Employees Make the Difference…for Better or Worse
Every two years, IBM carries out a massive survey of CEOs to see what’s happening in business at a global level. What do you suppose was the number-one theme that emerged from the CEOs who responded to the 2012 survey?
If you thought it was the impact of technology or social media, you’d be wrong. It was the importance of how these leaders treated their people. Top executives are focused on tapping the ability of workers to help their companies adapt to new realities.
“CEOs have a strategy in the unending war for talent,” the study says. “They are creating more open and collaborative cultures—encouraging employees to connect, learn from each other and thrive in a world of rapid change.” The insight underlying this emphasis is that the people within the company are of crucial importance.
All strategy comes to life on the stage of humanity. In other words, it takes people to get things done, to take the risks, to make the decisions today and the future decisions that push the strategy forward, and to problem-solve when the strategy hits a hurdle, goes sideways, or is disrupted by new realities. This means that, over time, it is the great hire that will help shape or implement any strategic plan.

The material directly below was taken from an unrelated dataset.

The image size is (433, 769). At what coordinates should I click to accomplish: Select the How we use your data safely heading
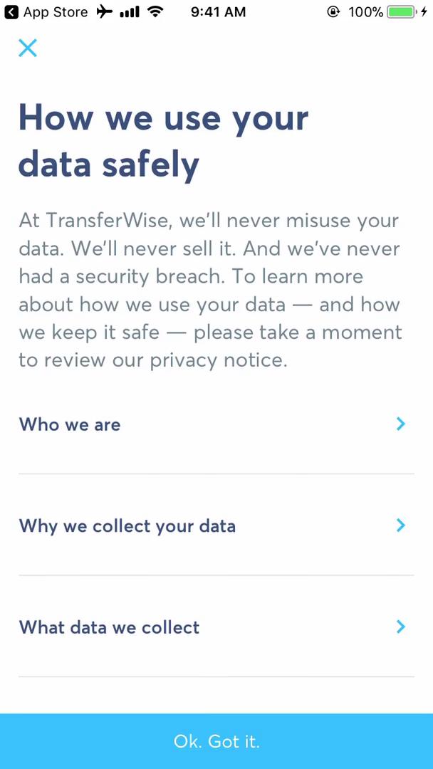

Are you convinced yet that it’s vital to your business that you hire the right people? I hope so. Now, how do you go about it? Many things have been written about how to hire well—network, advertise broadly, and so on. This conventional advice is fine as far as it goes. But I want to focus on a few principles you may not have heard anywhere else.
- Hire a B+ candidate: Quite often leaders hire someone who is exceptionally capable in one area but abysmal in another. They are overwhelmed by the positive competency, but eventually regret the decision when the area of weakness makes life miserable for others in the organization. This is why I suggest hiring someone who earns a composite B+ in the three core areas of chemistry (getting along with the rest of your team), competence (ability to do their role on the job), and character (being someone you can rely on). Among your candidates, this person may not rank the absolute highest in any one area, but he or she is strong in all of them and will be a lasting asset who doesn’t cause problems.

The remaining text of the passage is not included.